The 12-month randomized controlled trial included 123 overweight to obese women 50- to 70- years old. The participants were allotted 1,200 to 2,000 calories daily with less than 30% of those calories from fat or a similar diet with a combination of 45 minutes of aerobic exercise five days a week. The study included lifestyle-based intervention such as nutritional counseling; however, the sessions did not address snacking which the study defined as food or beverage consumed between meals.
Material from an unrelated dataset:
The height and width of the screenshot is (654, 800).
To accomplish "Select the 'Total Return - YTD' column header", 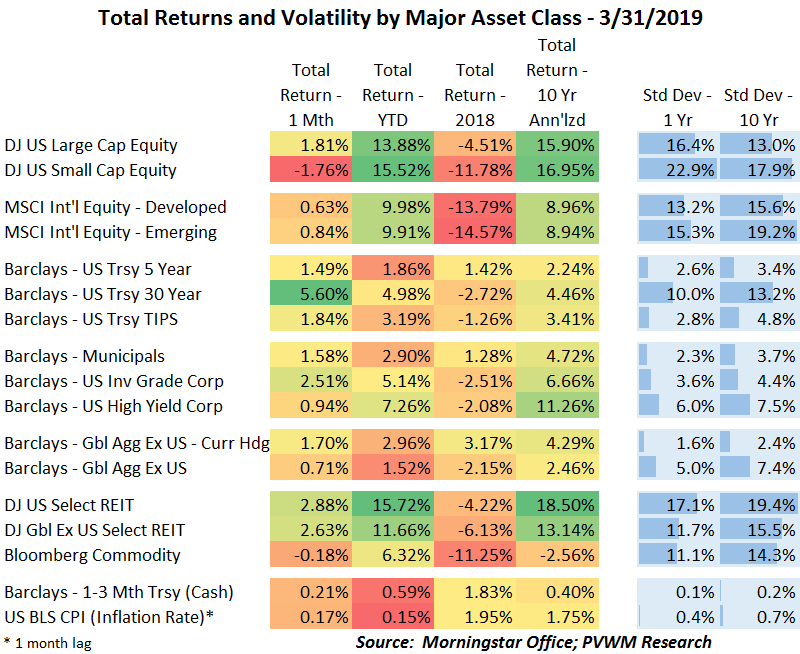I will 393,95.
The results of the study showed that by the end of the study, mid-morning snackers lost 7% of their body weight in contrast, dieters who ate a healthy snack but did not snack lost more than 11% of their body weight.
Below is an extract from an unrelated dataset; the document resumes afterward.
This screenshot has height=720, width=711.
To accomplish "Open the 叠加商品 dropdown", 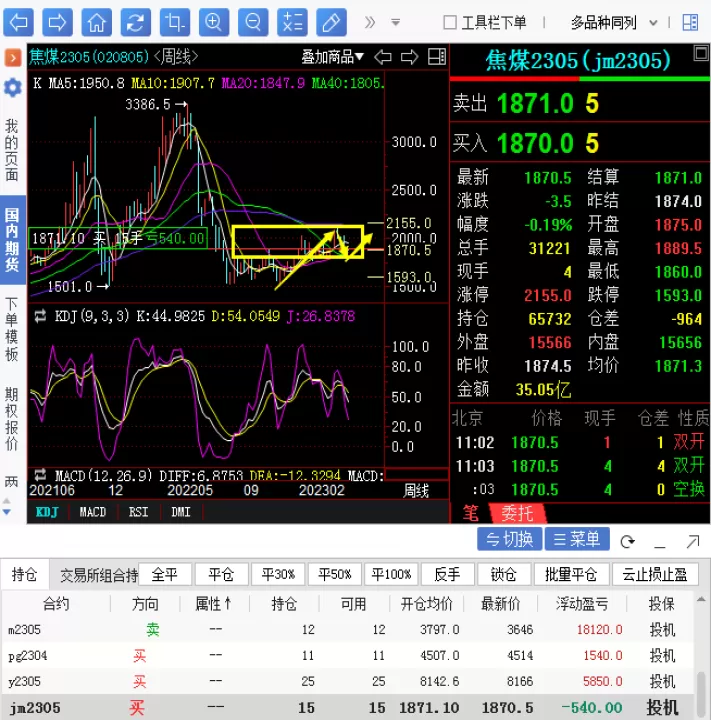I will pos(333,57).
Mann states that the results imply that by "grabbing a snack between breakfast and lunch, [weight loss efforts may be sabotaged]". One of the study's researchers, Anne McTiernan, MD, PhD, director of the Prevention Center at the Fred Hutchinson Cancer Research Center's Public Health Sciences Division in Seattle emphasized that "since women on a weight loss program only have limited number of calories to spend each day, it is important…to incorporate nutrient-dense foods that are no more than 200 calories per serving."
Lead researcher Angela Kong, PhD, RD and her team concluded from the study that "snacking can be used to incorporate healthy foods; however, snacking patterns might also reflect unhealthy eating habits." Unhealthy eating habits were described as mindless eating and overeating which could impede weight loss programs.